Mengingat Allah Azza wa Jalla lebih besar pengaruhnya dibandingkan shalat dalam hal menahan seseorang dari perbuatan keji dan mungkar, karena shalat memang dapat mencegah seseorang dari kemungkaran saat shalat, tetapi ketika di luar shalat pengaruhnya lebih kecil. Sedangkan ber-dzikir kepada Allah Azza wa Jalla bisa menjadi pelindung dari perbuatan mungkar setiap saat.

Ber-dzikir kepada Allah Azza wa Jalla termasuk amalan yang paling afdhal. Dalam riwayat Abu Darda’ radhiyallahu ‘anhu, Rasulullah shallallahu ‘alaihi wa sallam bersabda kepada para sahabatnya:

أَلاَ أُنَبِّئُكُمْ بِخَيْرِ أَعْمَالِكُمْ وَأَرْضَاهَا عِنْدَ مَلِيكِكُمْ  وَأَرْفَعِهَا فِي دَرَجَاتِكُمْ وَخَيْرٍ لَكُمْ مِنْ إِعْطَاءِ الذَّهَبِ وَالْوَرِقِ وَمِنْ أَنْ تَلْقَوْا عَدُوَّكُمْ فَتَضْرِبُوا أَعْنَاقَهُمْ وَيَضْرِبُوا أَعْنَاقَكُمْ؟  قَالُوا: وَمَا ذَاكَ يَا رَسُولَ اللهِ؟ قَالَ: ذِكْرُ اللَّهِ

Maukah saya kabarkan kepada kalian amalan terbaik, amalan yang paling di-ridha-i oleh Rabb kalian, lebih bisa meningggikan derajat kalian, lebih baik daripada memberikan emas dan perak, serta lebih baik daripada kalian bertemu dengan musuh kalian, kalian penggal kepala-kepala mereka kemudian mereka memenggal kepala kalian? Mereka pun berkata, “Apakah itu, ya Rasulullah!” Beliau berkata, “Dzikir kepada Allah.”

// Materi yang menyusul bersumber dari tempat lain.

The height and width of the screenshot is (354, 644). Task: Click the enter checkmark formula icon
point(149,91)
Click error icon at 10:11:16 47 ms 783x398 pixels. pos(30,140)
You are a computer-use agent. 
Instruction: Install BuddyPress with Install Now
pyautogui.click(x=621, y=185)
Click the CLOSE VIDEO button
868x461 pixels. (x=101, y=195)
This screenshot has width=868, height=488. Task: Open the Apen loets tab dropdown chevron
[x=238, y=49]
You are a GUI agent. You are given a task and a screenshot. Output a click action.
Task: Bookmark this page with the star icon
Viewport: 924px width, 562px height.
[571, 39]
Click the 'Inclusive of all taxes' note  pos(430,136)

وَلَذِكْرُ اللَّهِ أَكْبَرُ

Diterjemahkan dengan “Dan sesungguhnya Dzikir Allah (penyebutan Allah Azza wa Jalla terhadap para hamba-Nya di hadapan para malaikat) lebih besar (daripada dzikir hamba kepada Allah Azza wa Jalla).

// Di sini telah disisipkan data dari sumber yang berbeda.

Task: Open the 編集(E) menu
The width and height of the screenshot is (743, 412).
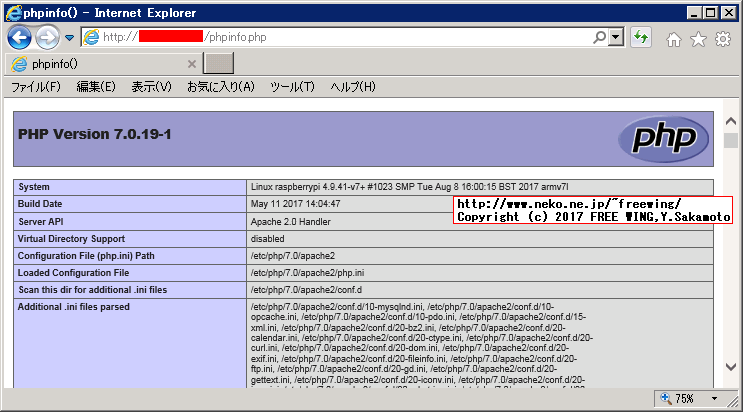Action: (96, 87)
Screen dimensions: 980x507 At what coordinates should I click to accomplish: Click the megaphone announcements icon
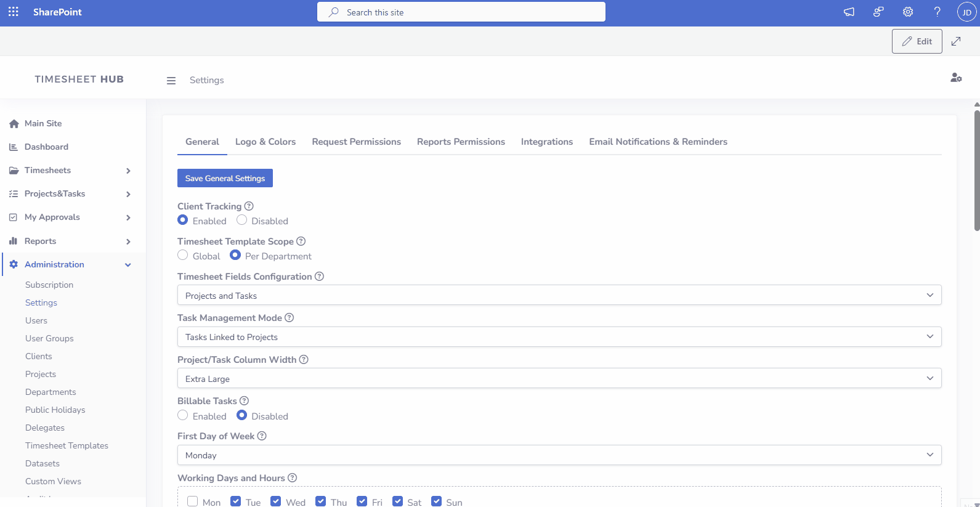[849, 12]
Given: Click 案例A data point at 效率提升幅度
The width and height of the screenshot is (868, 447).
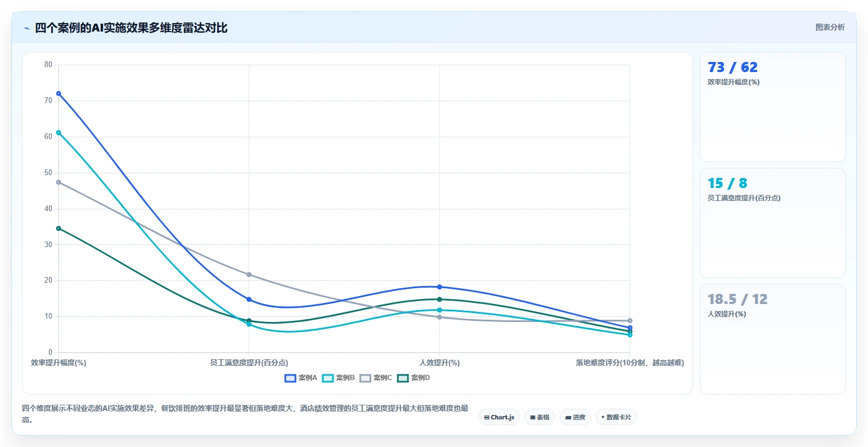Looking at the screenshot, I should tap(59, 93).
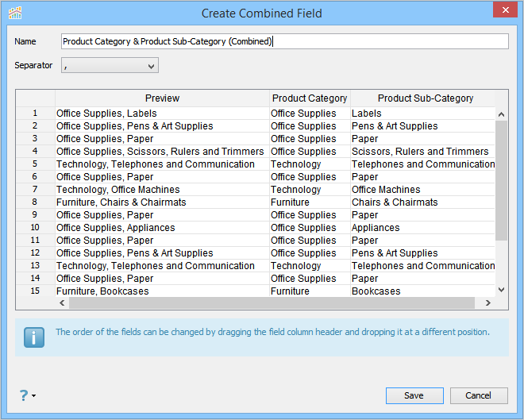Click row number 15 header
Screen dimensions: 524x420
(x=35, y=291)
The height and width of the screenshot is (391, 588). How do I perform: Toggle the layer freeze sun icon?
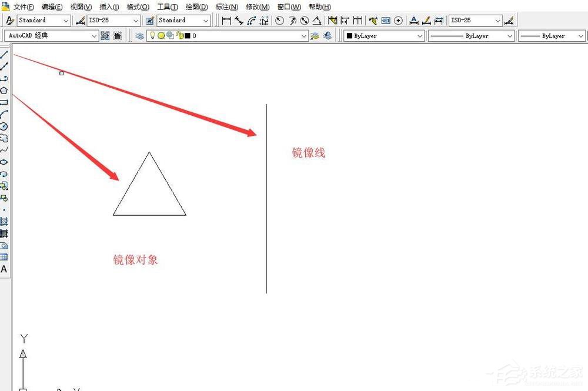161,36
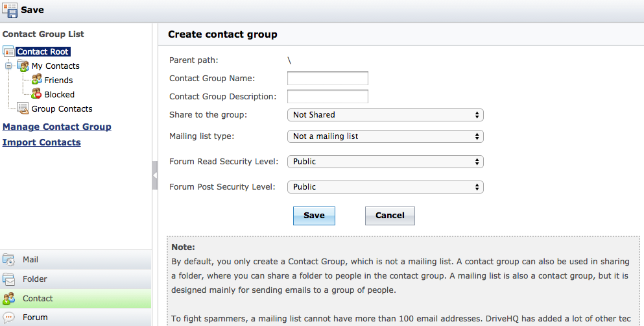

Di antara dalil yang menunjukkan hal tersebut adalah hadits Nabi shallallahu ‘alaihi wa sallam, Allah Azza wa Jalla berfirman:

مَنْ ذَكَرَنِي فِي نَفْسِهِ ، ذَكَرْتُهُ فِي نَفْسِي ، وَمَنْ ذَكَرَنِي فِي مَلَأٍ مِنَ النَّاسِ ، ذَكَرْتُهُ فِي مَلَأٍ أَكْثَرَ مِنْهُمْ وَأَطْيَبَ

“Barangsiapa mengingatku di dalam dirinya maka aku akan mengingatnya di dalam diriku. Barangsiapa mengingatku ditengah sekelompok orang, maka Aku akan mengingatnya di sekelompok (makhluk) yang lebih banyak dan lebih baik dari itu.” (HR. Ahmad).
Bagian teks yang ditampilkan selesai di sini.